WRITTEN EXERCISE
Extract every one of the lines below word for word, omitting the pictures.
-- start --
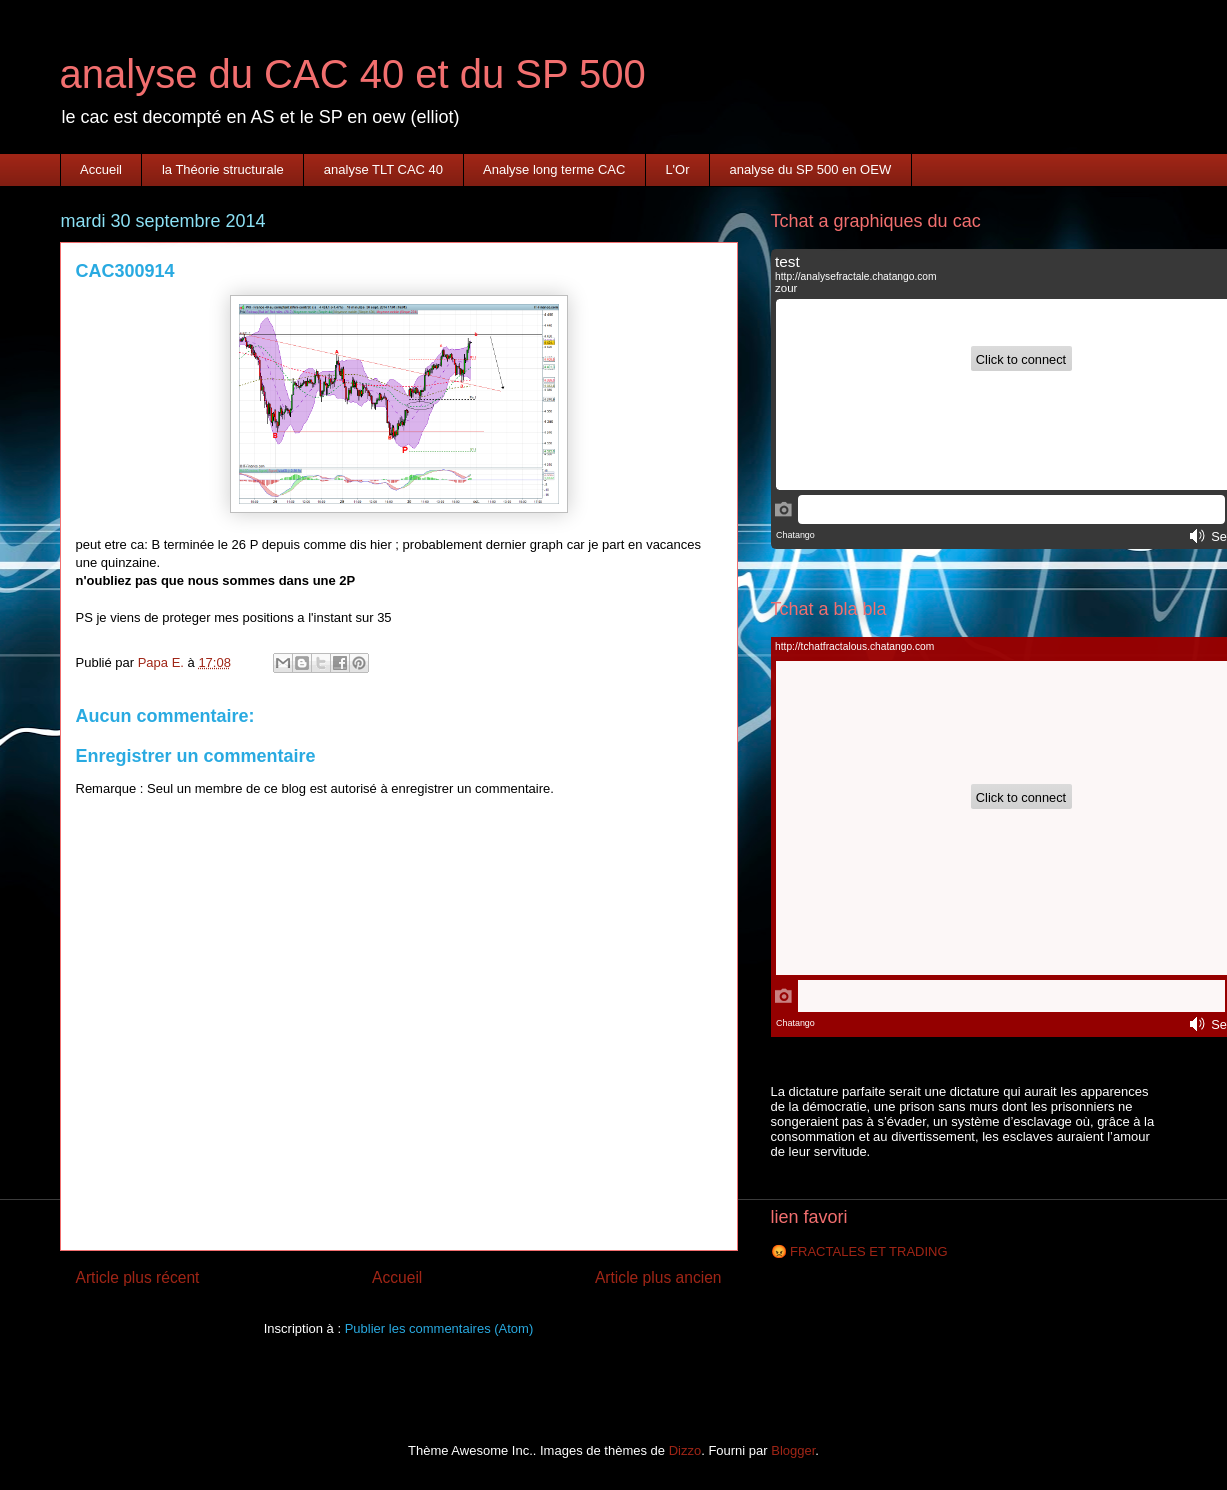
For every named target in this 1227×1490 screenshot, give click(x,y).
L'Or (677, 169)
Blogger (793, 1450)
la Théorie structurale (223, 169)
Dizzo (685, 1450)
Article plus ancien (658, 1277)
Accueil (101, 169)
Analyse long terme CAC (554, 169)
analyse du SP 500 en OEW (811, 169)
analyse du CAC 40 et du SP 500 (353, 74)
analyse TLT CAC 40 (383, 169)
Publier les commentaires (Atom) (439, 1328)
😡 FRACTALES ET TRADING (859, 1251)
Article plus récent (138, 1277)
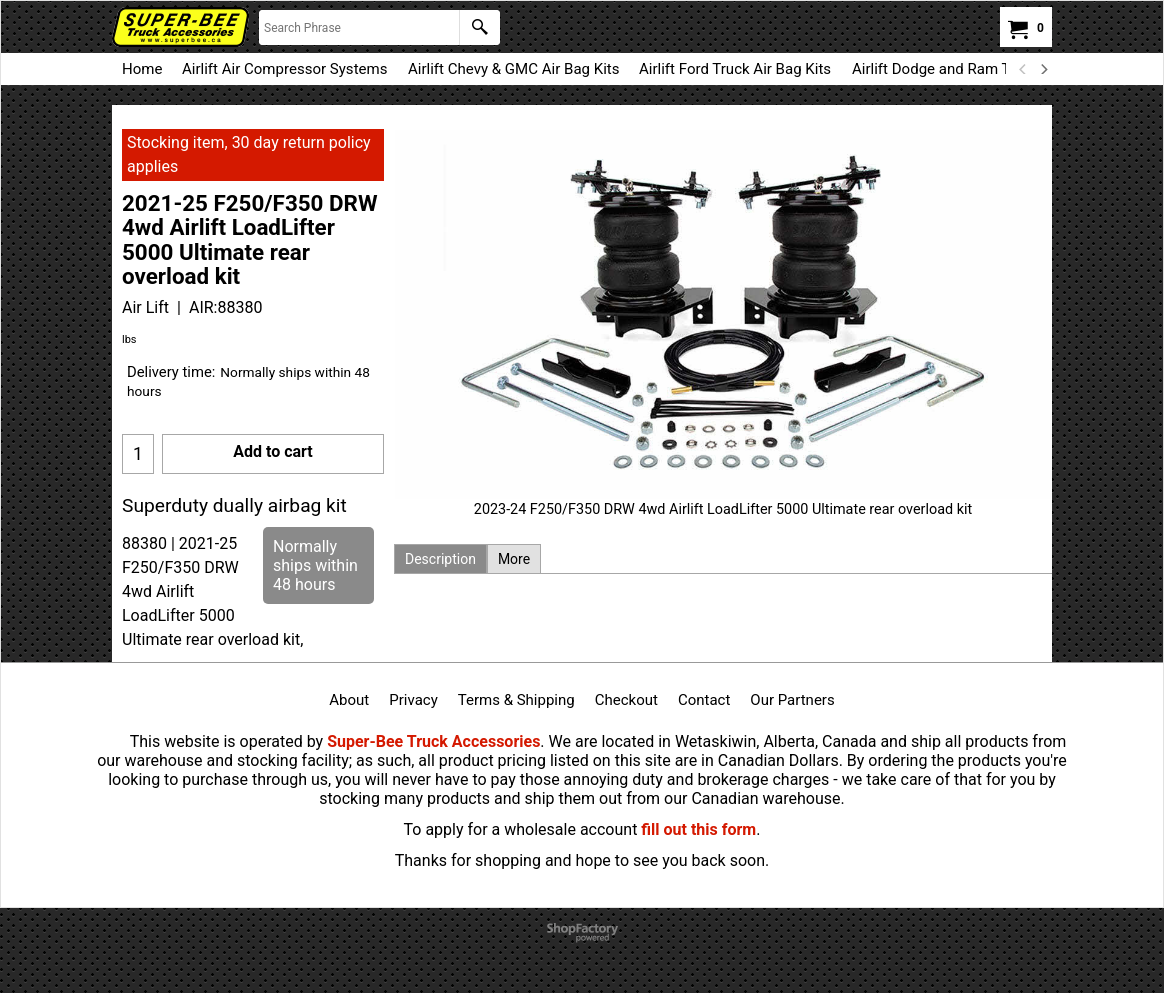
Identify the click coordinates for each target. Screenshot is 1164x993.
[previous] (1023, 69)
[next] (1043, 69)
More (514, 559)
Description (440, 559)
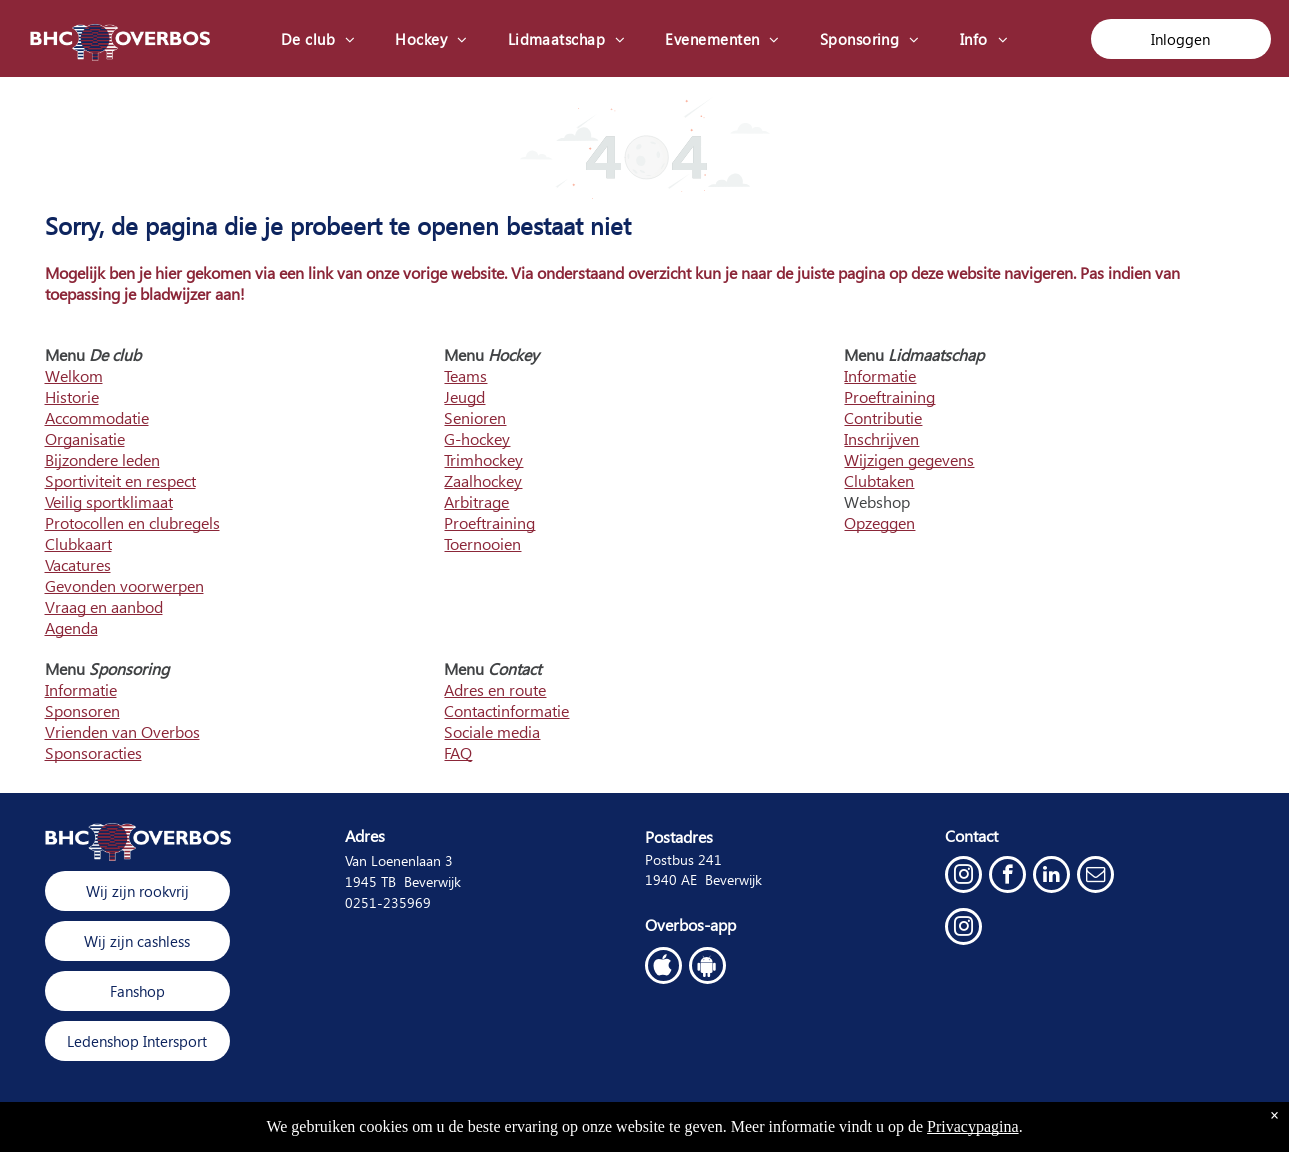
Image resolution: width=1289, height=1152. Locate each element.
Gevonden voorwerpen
-- end --
RESPONSE
For every named target in this 1227×1490 screenshot, give click(x,y).
L'Or (677, 169)
Blogger (793, 1450)
la Théorie structurale (223, 169)
Dizzo (685, 1450)
Article plus ancien (658, 1277)
Accueil (101, 169)
Analyse long terme CAC (554, 169)
analyse du SP 500 en OEW (811, 169)
analyse du CAC 40 et du SP 500 (353, 74)
analyse TLT CAC 40 (383, 169)
Publier les commentaires (Atom) (439, 1328)
😡 FRACTALES ET TRADING (859, 1251)
Article plus récent (138, 1277)
Identify the click coordinates for each target. Screenshot is 1164x993.
[previous] (1023, 69)
[next] (1043, 69)
More (514, 559)
Description (440, 559)
Image resolution: width=1289, height=1152. Locate each element.
Gevonden voorwerpen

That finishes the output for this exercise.